From the controversial carnivore diet to plant-based “meat” and lab grown meat, meat is everywhere.

Many of us consume, or used to consume meat — except those who were raised plant-based because of family or culture. Even those of us who follow a plant-based diet might still eat plant-based meat to enjoy the that familiar, meaty taste.

Science journalist Marta Zaraska refers to this centrality of meat in diets as “meathooked.”

Afterall, meat is one of the oldest items of consumption, with records of early humans butchering animals around 2.6 million years ago. And ever since, it has become part of family rituals, spiritual celebrations and social gatherings. Meat ties us together but not without objections and contradictions.

How did meat become so contested? Why do we hate to love it and love to hate it?

As marketing researchers, we recently delved deeper into the root of these contradictions and found that meat has been at the centre of controversies around morality, ecology, gender, class and health since the 14th century in the Global North.

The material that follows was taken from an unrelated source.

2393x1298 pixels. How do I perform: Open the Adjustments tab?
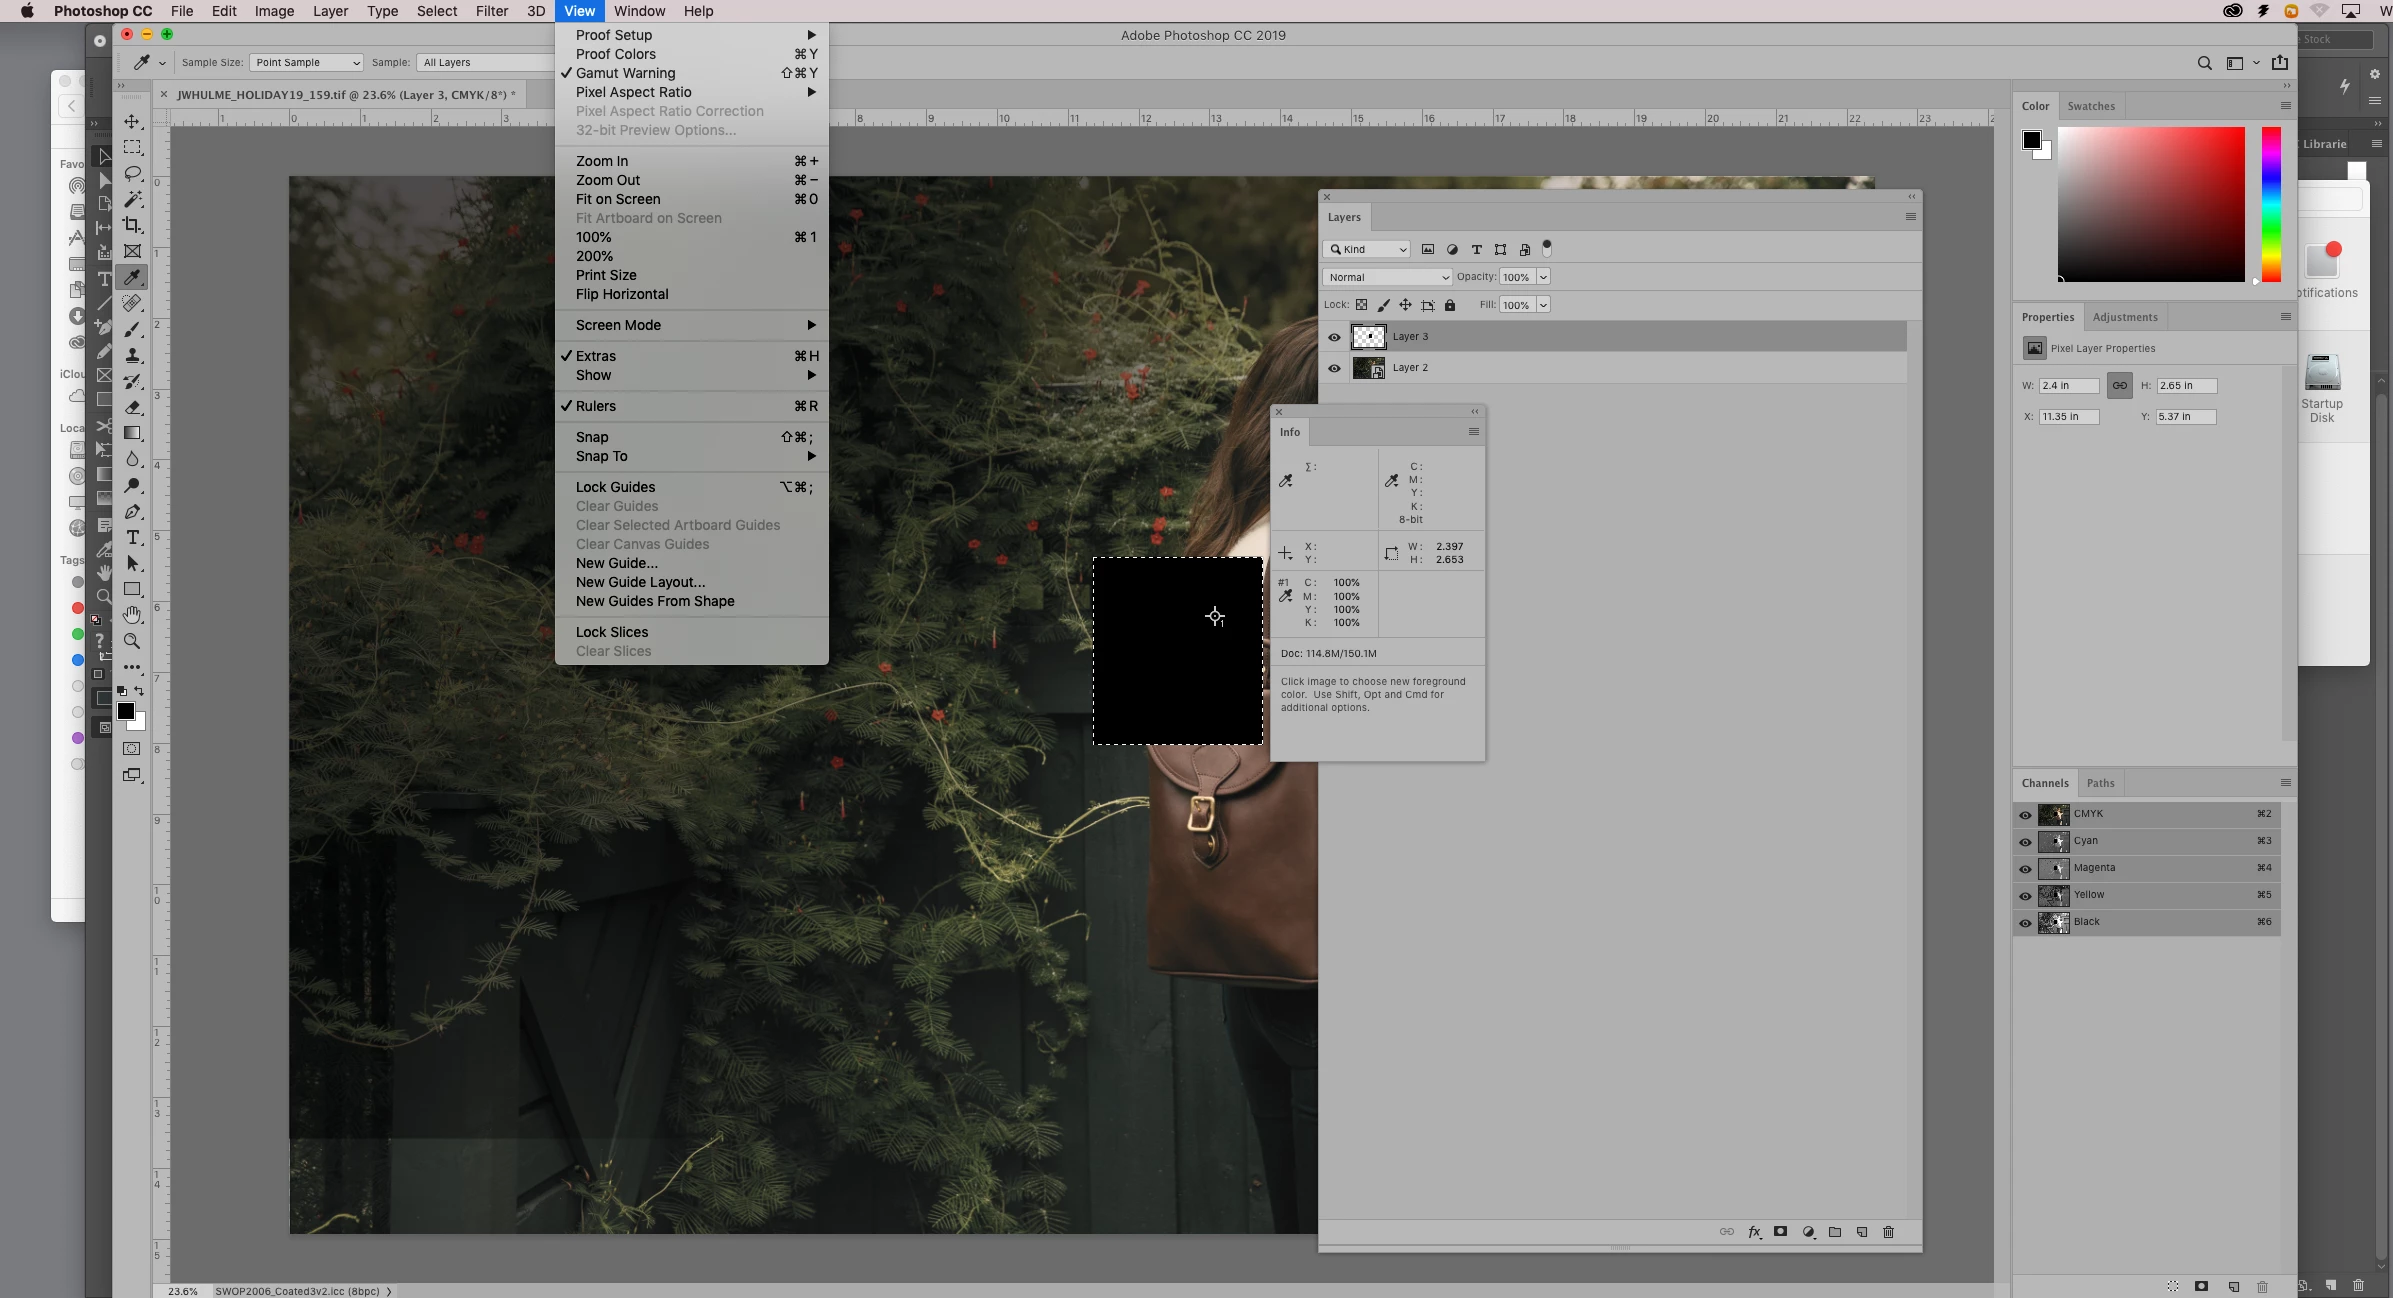point(2125,317)
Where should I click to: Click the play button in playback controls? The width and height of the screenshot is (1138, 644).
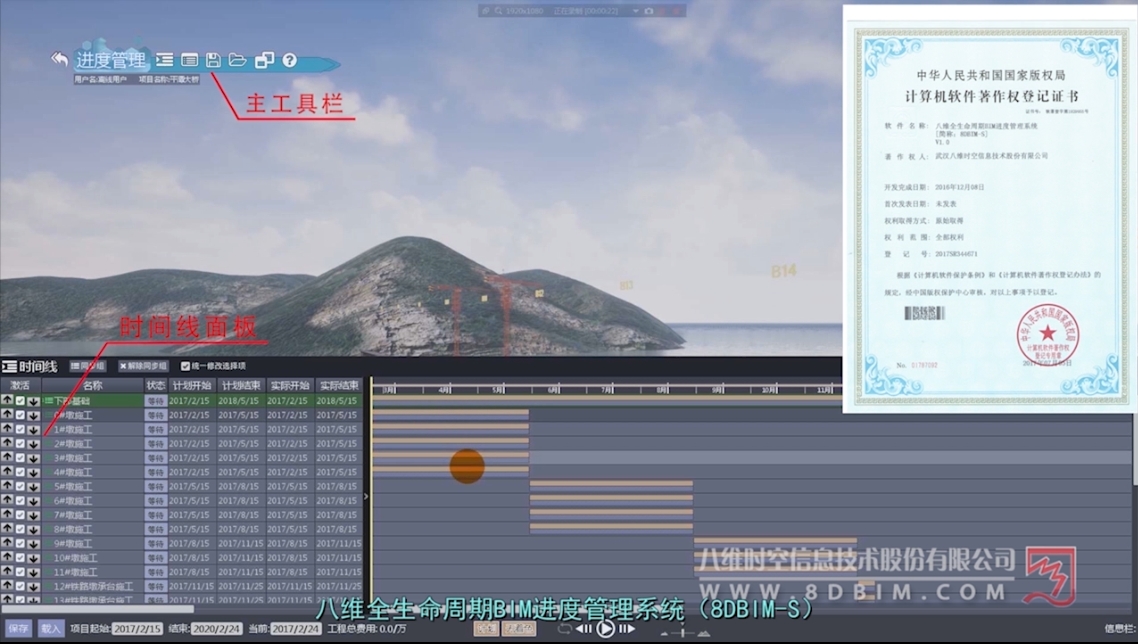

Meat: At the centre of the gender divide

Despite the stereotype of meat being the domain of men, a recent discovery of a female body found with hunting tools at a 9,000-year-old burial site suggests society might be wrong about its assumptions about who hunts for food.

Yet, meat is culturally shaped as a gendered product, and this is a division seen both in its production and consumption.

Gender stereotypes about hunting and butchering are prevalent to the extent that they shape professional aspirations for women, creating a lack of representation with only a few women choosing meat-centric professions. Men are also subject to gendered expectations about eating meat to uphold masculinity.

Think about meat-focused shows like Epic Meal Time and how they perpetuate a hyper-masculine gender performance. This portrayal helps illuminate why plant-based diets are seen as less manly, and why some men resist plant-based food.

YouTube account Epic Meal Time builds a ‘20 pound meat lovers sushi roll’

Meat reflects who has power and money

The consumption of meat, both in quantity and quality, has marked the symbolic divisions across social classes since Medieval times. As author Maguelonne Toussaint-Samat describes in her book History of Food, nobles and the elite consumed better cuts of meat, rarer meat that we no longer consider food (like swans), and specific parts of the animal (like the eyes) — until the 16th century, they were considered gastronomical delicacies.

On the other hand the working class consumed lower quality meat with less variety and frequency. However slaughterhouses and factory farming helped meat become more accessible to the masses. The quantity of meat consumed was no longer a reflection of social class, but rather its quality.

More recently, factory farming has sparked discussions around the ethics and sustainability of meat production as well as its ecological impact.

Mass meat production destroys natural habitats and biodiversity, it is exploitative and objectifying to both animals and workers and affects the quality of rural life.

A future that includes less meat is a sentiment shared by animal activists, governments and even the United Nations as part of their strategy towards a more meatless society. But many might think this is not a realistic goal, because, after all, we are meathooked.

Rethinking a world without meat

Meat has been a marker of class and gender divides and has sparked scientific revolutions, but data shows people aren’t letting meat go.

While ideal meatless meat is expected to look, taste and feel like meat, scientists aren’t sure if it can replace meat and solve our problems. And the deeply entrenched cultural contradictions and conflicts associated with meat will continue to shape our controversial relations with it, the symbols it represents and the moral discussions around it.

For these reasons, meat — and its substitutes — will continue to be loved and hated. We can imagine a meatless future, but we might not be able to escape the cultural baggage brought by meat’s past.